● **EXERCISE AIM**
Copy every line of the listing below verbatim, omitting the pictures from your answer.

Portion of a data file:
○ ○ ○ ○ ○ ○ ○

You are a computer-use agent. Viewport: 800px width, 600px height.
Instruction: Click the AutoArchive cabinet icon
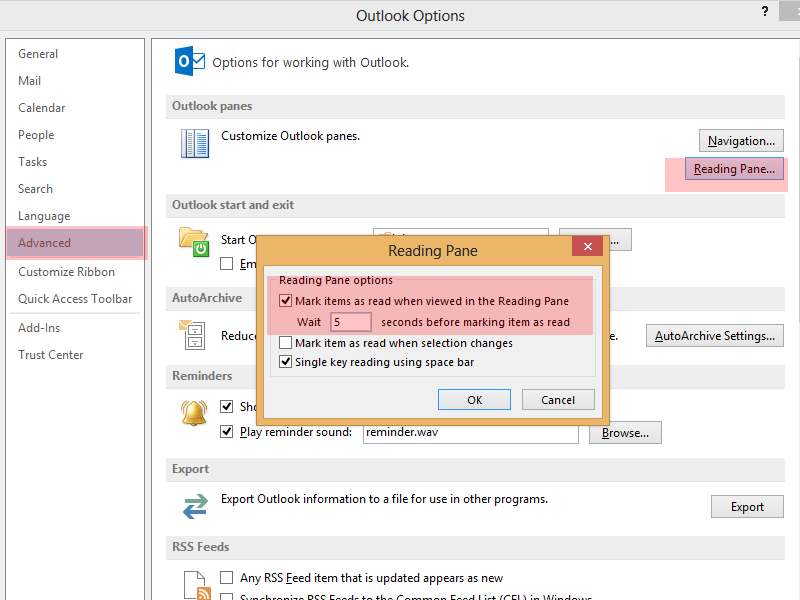(192, 334)
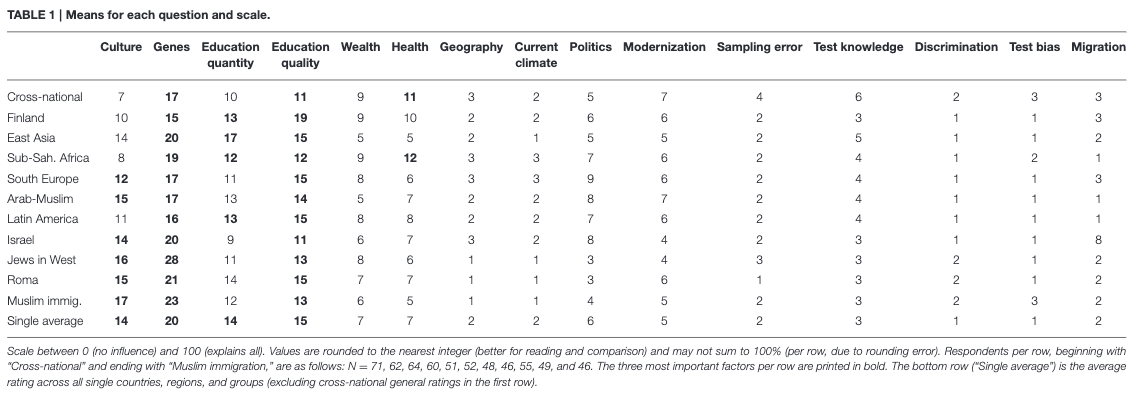
Task: Click the TABLE 1 title caption
Action: coord(138,15)
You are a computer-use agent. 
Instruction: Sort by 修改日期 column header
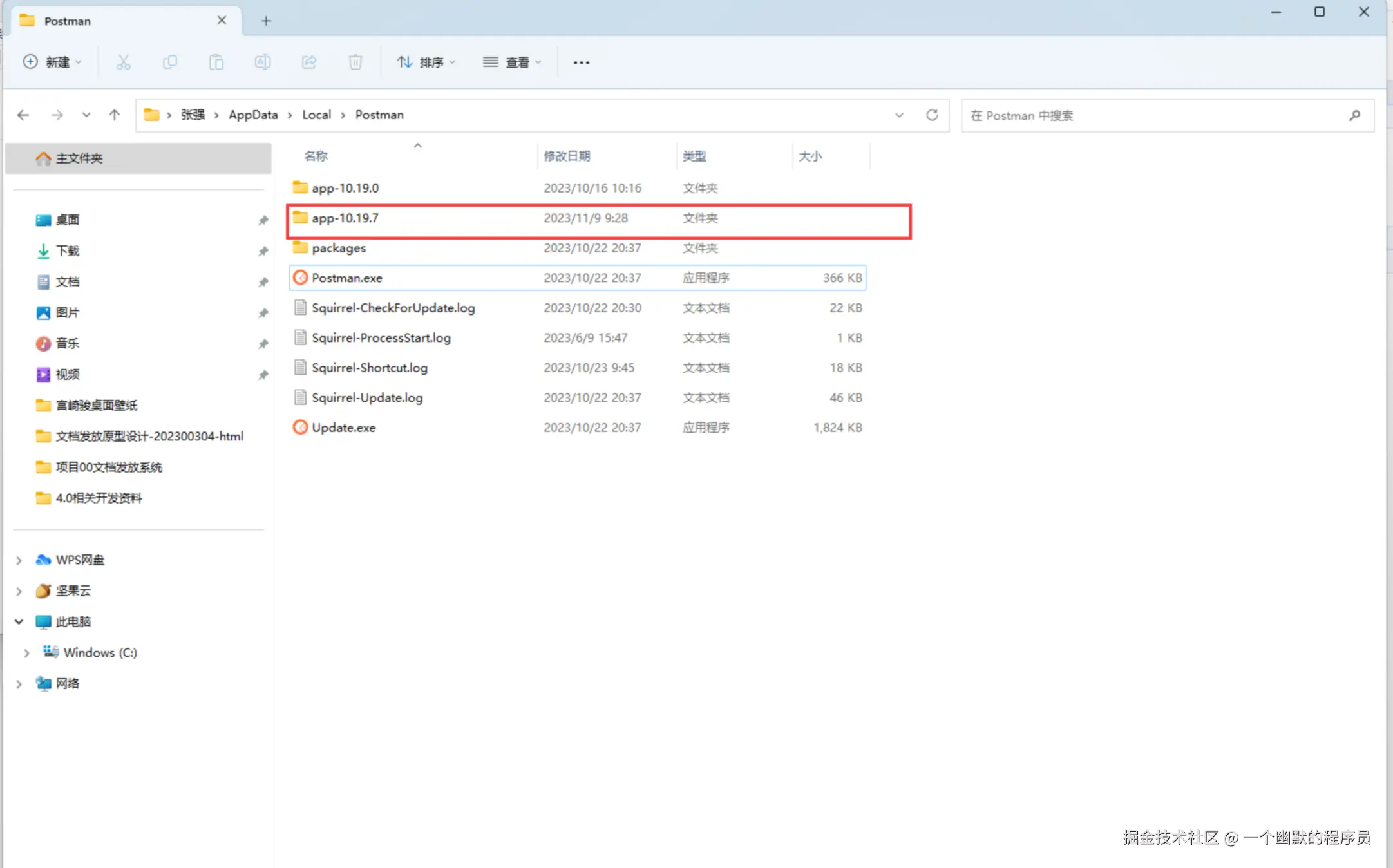coord(567,156)
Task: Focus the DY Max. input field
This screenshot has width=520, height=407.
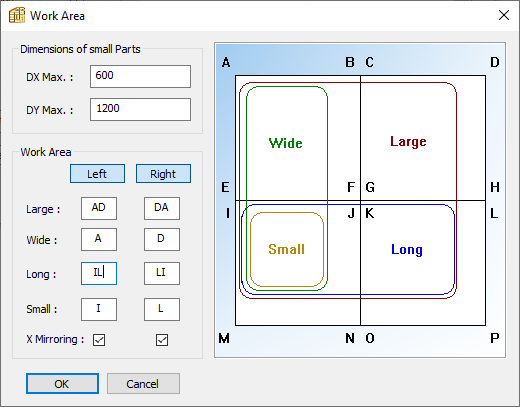Action: pyautogui.click(x=140, y=109)
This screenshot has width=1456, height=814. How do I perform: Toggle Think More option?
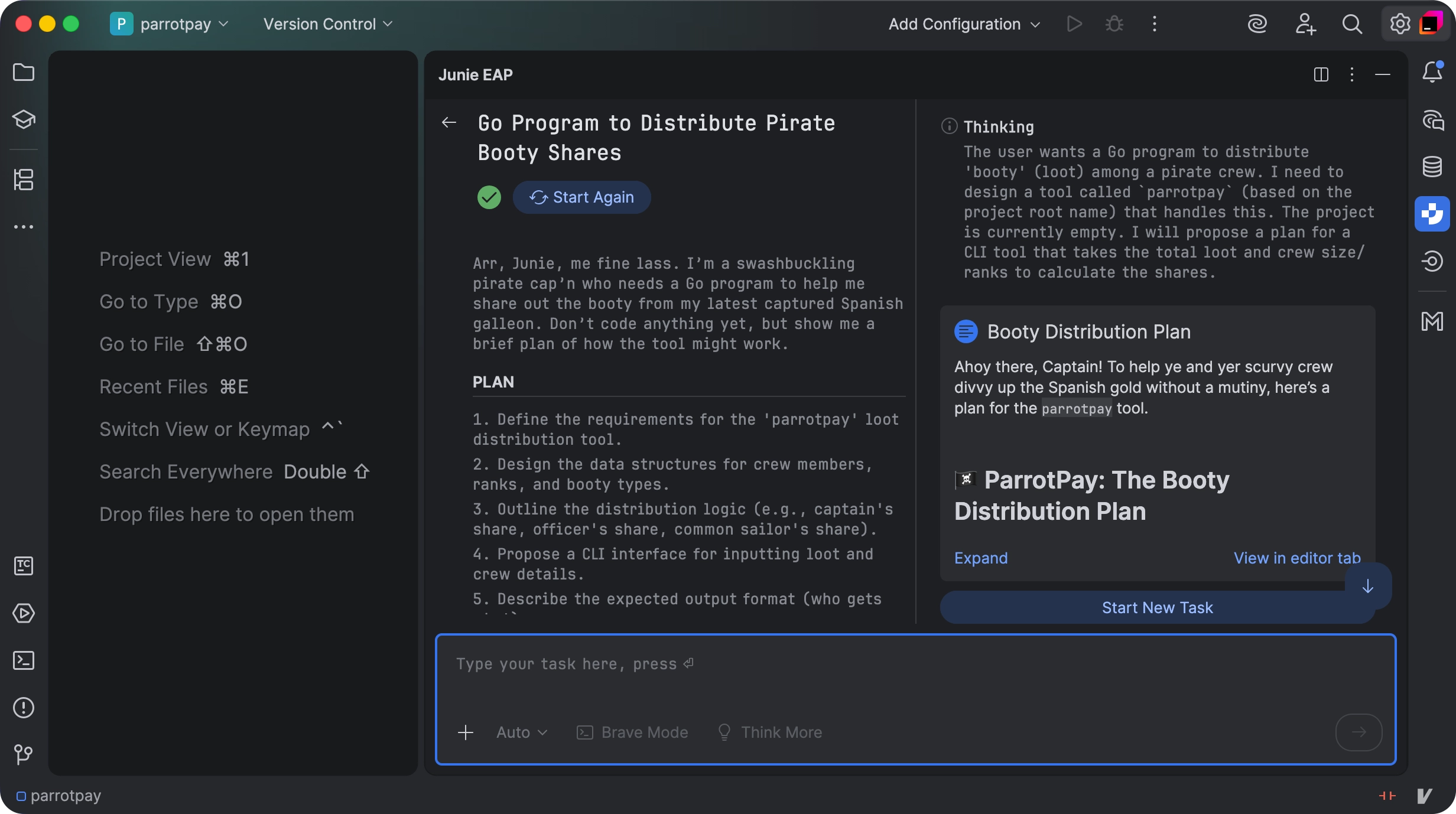[769, 732]
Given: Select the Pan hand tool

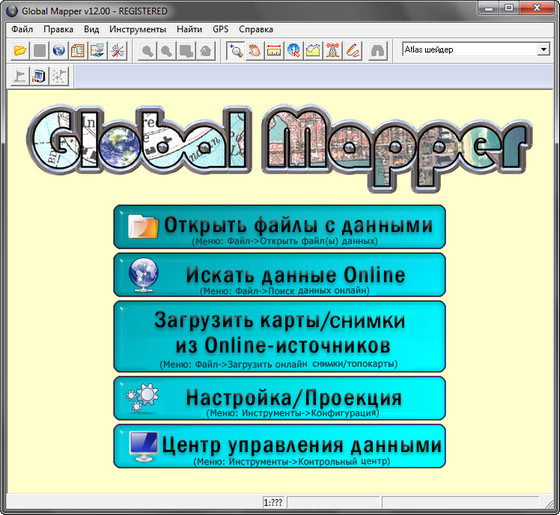Looking at the screenshot, I should point(255,51).
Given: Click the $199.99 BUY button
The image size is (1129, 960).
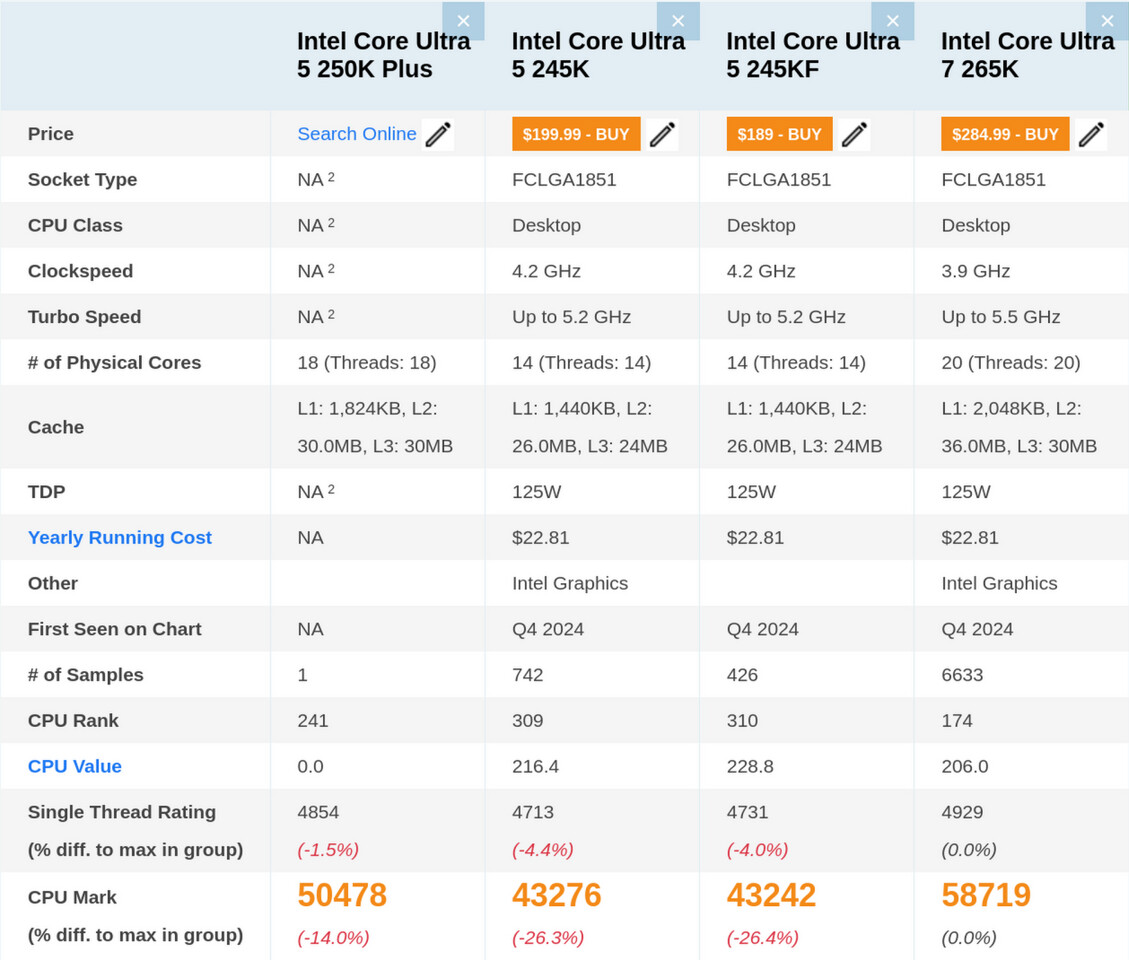Looking at the screenshot, I should 575,134.
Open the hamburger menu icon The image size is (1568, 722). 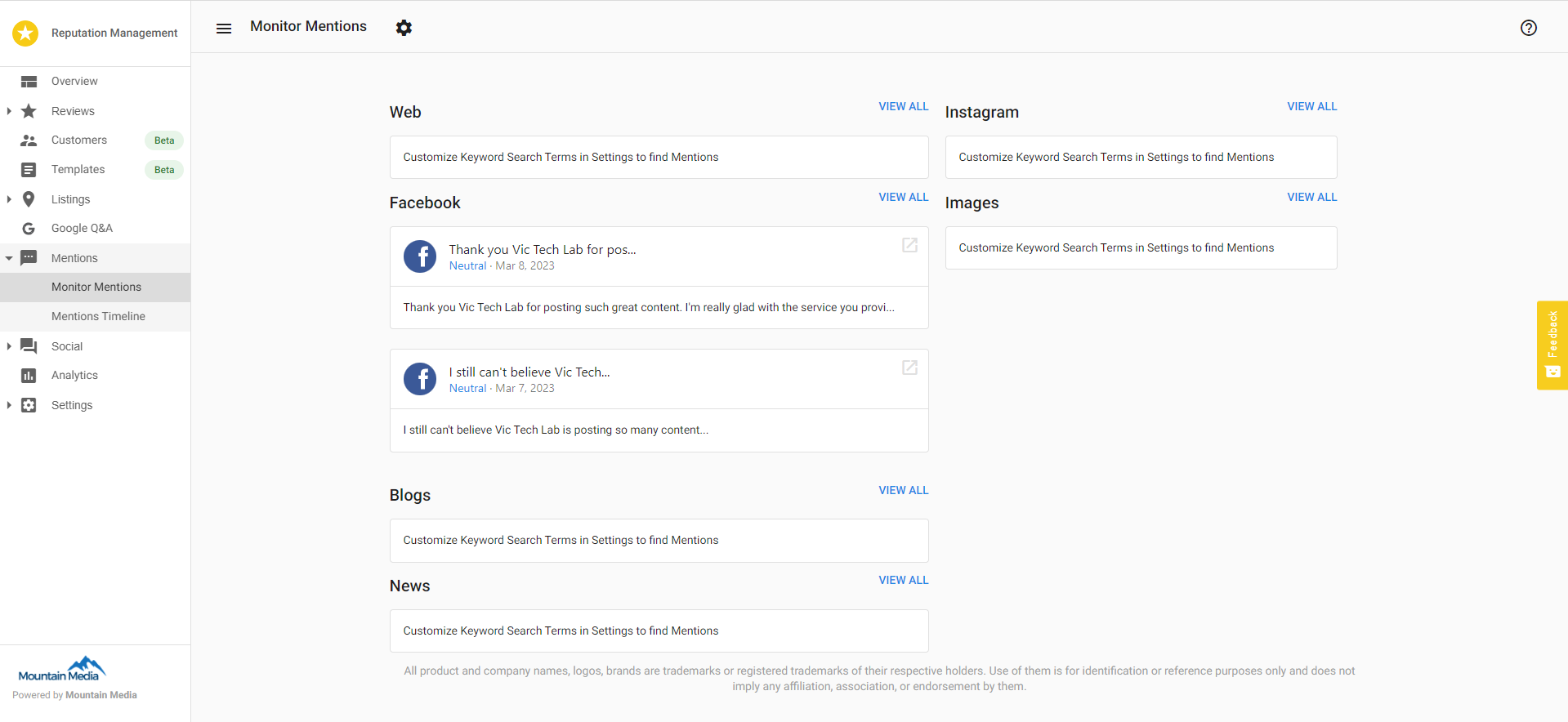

○ ○ ○ ○ ○ ○ ○

● **FULL RESPONSE**
You are a computer-use agent. Viewport: 800px width, 600px height.
Instruction: Click the AutoArchive cabinet icon
(192, 334)
Task: Click the TABLE 1 title caption
Action: coord(138,15)
You are a computer-use agent. 
Instruction: Sort by 修改日期 column header
coord(567,156)
Task: Focus the DY Max. input field
This screenshot has width=520, height=407.
Action: pyautogui.click(x=140, y=109)
This screenshot has width=1456, height=814. How do I perform: Toggle Think More option?
[769, 732]
Given: Select the Pan hand tool

Looking at the screenshot, I should point(255,51).
Given: Click the $199.99 BUY button
The image size is (1129, 960).
Looking at the screenshot, I should 575,134.
Open the hamburger menu icon The image size is (1568, 722). 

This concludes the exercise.